During times of trouble in Uganda when she found something – beans, sugar,
anything - she would share it with someone. Our aunties – Margaret Musila and
Sarah Ntiro were often the beneficiaries her generosity in this circle of sharing, as
she was theirs. The well was somehow always a circle of provision.
We reminisce how our move from Uganda to Kenya in June 1976 had us
boarding the last train to cross the border from Kampala to Nairobi. She made
sure we were all on board when the train started to take off from the station. She
was the last one to board the train, barely making it. She always looked out for the
well-being of others!
We made it to Kenya. But she was to return to Uganda a few weeks later
to get my brothers out of boarding school, risking her life as she waded through
roadblocks to reach them and get them out of the country. She was fearless.
“Leaving the country as refugees?” the army personnel questioned at the
checkpoints she dared pass through. She challenged them about the “insanity” of
being a refugee in an African nation. She said no African was a refugee on their
own continent.
She had been a freedom fighter in her own right. In the nineteen fifties
and early sixties, she engaged in the struggle for Malawi’s independence from
Great Britain. She and Dad were imprisoned along with other renowned freedom
fighters like Vera and Orton Chirwa, among others. She always fought for justice.

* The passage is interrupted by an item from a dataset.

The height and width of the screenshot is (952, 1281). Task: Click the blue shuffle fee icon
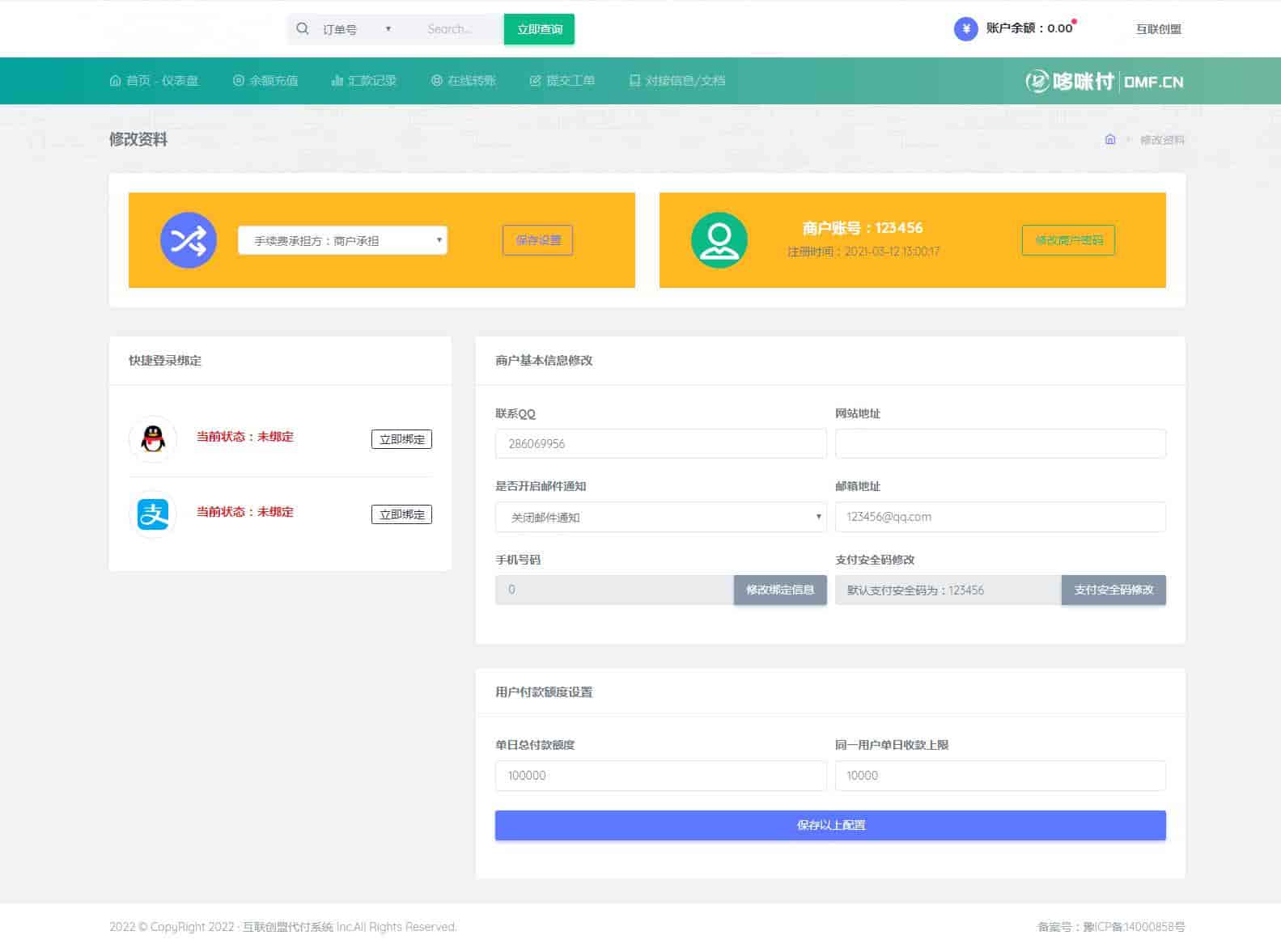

Even when it meant putting her life on the line.
We talk about her time in prison and what that was like. She was
expecting my brother, Sekou, at the time. She describes the appalling living
conditions and food which often comprised a watery porridge in a dirty container.

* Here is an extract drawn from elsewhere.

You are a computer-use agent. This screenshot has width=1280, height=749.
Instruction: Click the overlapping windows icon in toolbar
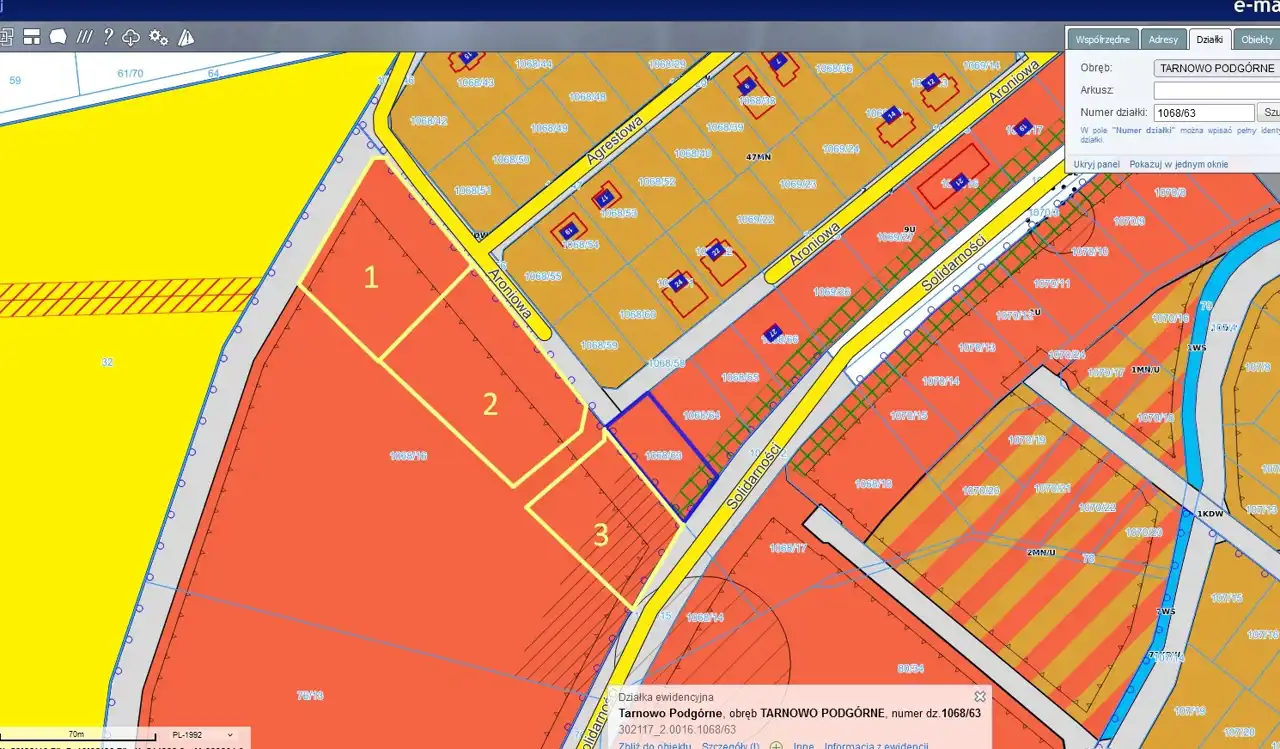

From that setting to house arrest to the threat of being sent to Likoma Island where,
at the time the conditions would have been dire, to finally making it to Kasungu,
thanks to her father-in-law’s intervention. She courageously prevailed. She
couldn’t imagine life without any of us. Each one of us was a miracle in her life.
She was our miracle, too.
We often talked about her role as a teacher. Having taught so many
around the world: in Malawi, Uganda, Kenya, and Botswana, she has left her
handprints on these lives, affecting various age groups and different nationalities.
During those morning calls she would have been tutoring little Rutheran, our 9-
year-old friend, whose family, the Napwangas took care of both Mum and Dad
until they passed away. Her dedication to Rutheran’s progress in reading, writing
and math was relentless. She had the same spirit when she developed a curriculum
to teach women in the community how to read and write. Many thought they
would never reach that goal. They rejoiced in being able to read the newspaper
once they had been through her lessons after a few months.